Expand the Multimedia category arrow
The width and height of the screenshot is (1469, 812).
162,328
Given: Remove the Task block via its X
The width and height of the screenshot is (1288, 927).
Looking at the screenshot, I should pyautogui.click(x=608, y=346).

-*-*-

INSTRUCTIONS TO FOLLOW: Your answer should hold the line with "The width and height of the screenshot is (1288, 927)." and each line after it to the end of the data, retyped exactly. Include no other lines.

TASK RESULT:
The width and height of the screenshot is (1288, 927).
Looking at the screenshot, I should pyautogui.click(x=608, y=346).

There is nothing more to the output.